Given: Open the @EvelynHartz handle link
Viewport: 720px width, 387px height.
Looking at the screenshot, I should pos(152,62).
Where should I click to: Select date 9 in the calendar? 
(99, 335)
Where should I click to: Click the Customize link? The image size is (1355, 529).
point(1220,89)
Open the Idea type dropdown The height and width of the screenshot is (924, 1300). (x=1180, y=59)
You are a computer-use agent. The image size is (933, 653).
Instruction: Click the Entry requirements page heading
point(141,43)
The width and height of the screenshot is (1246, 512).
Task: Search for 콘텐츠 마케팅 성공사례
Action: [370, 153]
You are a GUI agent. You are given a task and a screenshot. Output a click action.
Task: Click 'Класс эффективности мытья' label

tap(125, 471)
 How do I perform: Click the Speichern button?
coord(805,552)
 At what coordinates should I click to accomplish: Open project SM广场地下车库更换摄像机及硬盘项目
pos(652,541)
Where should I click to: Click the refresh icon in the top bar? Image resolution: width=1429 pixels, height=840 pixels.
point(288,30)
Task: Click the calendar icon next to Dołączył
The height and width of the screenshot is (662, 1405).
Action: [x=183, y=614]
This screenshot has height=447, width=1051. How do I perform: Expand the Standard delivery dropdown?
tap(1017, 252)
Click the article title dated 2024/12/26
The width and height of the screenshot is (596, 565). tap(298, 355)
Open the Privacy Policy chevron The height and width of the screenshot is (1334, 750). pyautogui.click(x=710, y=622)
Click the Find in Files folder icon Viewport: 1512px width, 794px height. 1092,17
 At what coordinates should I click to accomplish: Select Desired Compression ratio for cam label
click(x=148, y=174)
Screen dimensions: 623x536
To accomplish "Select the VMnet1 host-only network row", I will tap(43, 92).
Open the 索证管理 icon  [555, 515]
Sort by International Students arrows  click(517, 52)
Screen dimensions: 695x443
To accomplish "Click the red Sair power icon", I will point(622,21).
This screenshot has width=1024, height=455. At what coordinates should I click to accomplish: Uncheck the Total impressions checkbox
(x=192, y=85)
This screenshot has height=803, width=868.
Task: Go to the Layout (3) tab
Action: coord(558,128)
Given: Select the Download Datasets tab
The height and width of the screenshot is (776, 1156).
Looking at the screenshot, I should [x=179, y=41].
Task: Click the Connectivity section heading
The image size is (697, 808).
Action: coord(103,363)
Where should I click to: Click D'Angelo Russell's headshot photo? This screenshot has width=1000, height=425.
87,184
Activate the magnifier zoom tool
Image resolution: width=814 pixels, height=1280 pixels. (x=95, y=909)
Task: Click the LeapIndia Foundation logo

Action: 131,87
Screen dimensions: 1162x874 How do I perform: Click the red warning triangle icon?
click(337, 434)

---+---

Search the data for "agent". Copy every matching line.

You are a computer-use agent. The image size is (933, 653).
You are a GUI agent. You are given a task and a screenshot. Output a click action.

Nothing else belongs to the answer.